A manuscript co-written by Albert Einstein on his theory of relativity was auctioned Tuesday for 11.7 million euros ($13 million).

The manuscript was sold by Christie's in Paris to an anonymous buyer.

Christie's said on its website that the 54-page working manuscript, co-written by Einstein and Michele Besso between June 1913 and early 1914 in Zurich, Switzerland, was a crucial stage in the development of the General Theory of Relativity.
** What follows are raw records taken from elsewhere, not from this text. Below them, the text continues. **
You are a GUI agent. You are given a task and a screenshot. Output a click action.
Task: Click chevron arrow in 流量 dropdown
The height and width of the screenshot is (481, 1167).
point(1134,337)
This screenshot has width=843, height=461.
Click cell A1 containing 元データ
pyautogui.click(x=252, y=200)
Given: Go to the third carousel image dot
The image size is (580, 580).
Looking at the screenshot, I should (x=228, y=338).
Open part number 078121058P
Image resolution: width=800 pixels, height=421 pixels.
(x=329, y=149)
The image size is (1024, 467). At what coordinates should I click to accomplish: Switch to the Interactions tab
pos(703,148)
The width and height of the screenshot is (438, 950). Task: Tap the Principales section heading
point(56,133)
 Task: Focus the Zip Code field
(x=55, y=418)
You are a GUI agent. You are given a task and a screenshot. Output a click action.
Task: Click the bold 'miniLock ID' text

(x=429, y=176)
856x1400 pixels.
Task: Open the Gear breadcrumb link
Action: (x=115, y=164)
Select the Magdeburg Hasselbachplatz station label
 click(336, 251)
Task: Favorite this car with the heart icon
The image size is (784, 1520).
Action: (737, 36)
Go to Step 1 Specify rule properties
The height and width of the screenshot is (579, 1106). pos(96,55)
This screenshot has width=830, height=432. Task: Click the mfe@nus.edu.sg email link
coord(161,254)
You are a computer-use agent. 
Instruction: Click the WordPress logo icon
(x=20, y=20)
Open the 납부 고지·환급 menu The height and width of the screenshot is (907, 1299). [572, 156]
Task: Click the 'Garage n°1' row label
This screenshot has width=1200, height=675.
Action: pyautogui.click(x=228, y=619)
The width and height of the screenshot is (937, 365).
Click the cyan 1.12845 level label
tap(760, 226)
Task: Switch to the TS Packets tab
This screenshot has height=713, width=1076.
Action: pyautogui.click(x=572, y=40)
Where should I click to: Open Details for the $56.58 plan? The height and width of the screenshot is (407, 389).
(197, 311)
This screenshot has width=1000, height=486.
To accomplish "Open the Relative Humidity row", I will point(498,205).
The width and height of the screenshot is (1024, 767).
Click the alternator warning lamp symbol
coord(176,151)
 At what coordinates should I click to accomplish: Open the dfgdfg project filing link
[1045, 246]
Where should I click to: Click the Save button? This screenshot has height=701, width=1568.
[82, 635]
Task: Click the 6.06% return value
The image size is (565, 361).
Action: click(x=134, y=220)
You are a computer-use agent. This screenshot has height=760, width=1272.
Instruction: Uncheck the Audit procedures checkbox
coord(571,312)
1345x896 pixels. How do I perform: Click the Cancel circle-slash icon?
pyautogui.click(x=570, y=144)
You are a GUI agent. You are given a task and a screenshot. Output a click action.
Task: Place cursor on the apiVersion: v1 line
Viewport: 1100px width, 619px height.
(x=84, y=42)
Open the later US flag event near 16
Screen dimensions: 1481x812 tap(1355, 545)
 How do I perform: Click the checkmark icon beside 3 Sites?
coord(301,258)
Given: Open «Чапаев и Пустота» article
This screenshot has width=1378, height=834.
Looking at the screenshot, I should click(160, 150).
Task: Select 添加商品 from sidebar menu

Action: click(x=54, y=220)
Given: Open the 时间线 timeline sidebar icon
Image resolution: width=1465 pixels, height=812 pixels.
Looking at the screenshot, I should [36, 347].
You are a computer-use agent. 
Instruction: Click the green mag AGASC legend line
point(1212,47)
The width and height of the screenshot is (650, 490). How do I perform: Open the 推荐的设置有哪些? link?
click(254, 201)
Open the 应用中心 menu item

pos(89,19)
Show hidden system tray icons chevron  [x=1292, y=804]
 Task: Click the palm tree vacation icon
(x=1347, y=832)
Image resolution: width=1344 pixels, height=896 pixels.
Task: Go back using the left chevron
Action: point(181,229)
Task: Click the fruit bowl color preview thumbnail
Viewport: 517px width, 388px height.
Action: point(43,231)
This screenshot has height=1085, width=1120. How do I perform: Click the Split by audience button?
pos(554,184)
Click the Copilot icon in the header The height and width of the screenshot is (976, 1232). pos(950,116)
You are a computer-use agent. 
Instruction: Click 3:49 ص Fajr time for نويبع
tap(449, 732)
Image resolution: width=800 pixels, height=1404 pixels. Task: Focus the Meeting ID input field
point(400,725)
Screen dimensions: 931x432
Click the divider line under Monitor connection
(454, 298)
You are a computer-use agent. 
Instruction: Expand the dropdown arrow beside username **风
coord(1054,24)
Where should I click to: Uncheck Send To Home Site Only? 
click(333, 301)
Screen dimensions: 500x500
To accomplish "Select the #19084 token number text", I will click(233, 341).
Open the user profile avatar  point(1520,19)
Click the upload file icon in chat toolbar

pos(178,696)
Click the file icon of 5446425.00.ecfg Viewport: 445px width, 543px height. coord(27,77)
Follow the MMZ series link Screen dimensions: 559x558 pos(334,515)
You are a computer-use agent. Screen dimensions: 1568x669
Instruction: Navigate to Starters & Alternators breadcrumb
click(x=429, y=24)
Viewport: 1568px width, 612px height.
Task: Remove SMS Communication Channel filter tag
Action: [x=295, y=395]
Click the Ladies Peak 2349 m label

It is one of only two surviving manuscripts documenting the genesis of the theory, and provides a fascinating glimpse into the mind of the scientist, Christie's added.

The auction house had previously estimated the value of the manuscript at between $2.4 million and $3.5 million.

Einstein died in 1955 at the age of 76. He is lauded as one of the greatest theoretical physicists of all time. His theories of relativity revolutionized the field by introducing new ways of looking at the movement of objects in space and time.

Einstein also made major contributions to quantum mechanics theory and won the Nobel physics prize in 1921. He then became a pop culture icon thanks to his dry witticisms, and trademark unruly hair, mustache and bushy eyebrows.

In 2019, an exhibition marking the 140th anniversary of Einstein's birth was held in Shanghai, China. Handwritten pages of the General Theory of Relativity and famous equation E=mc2 were displayed.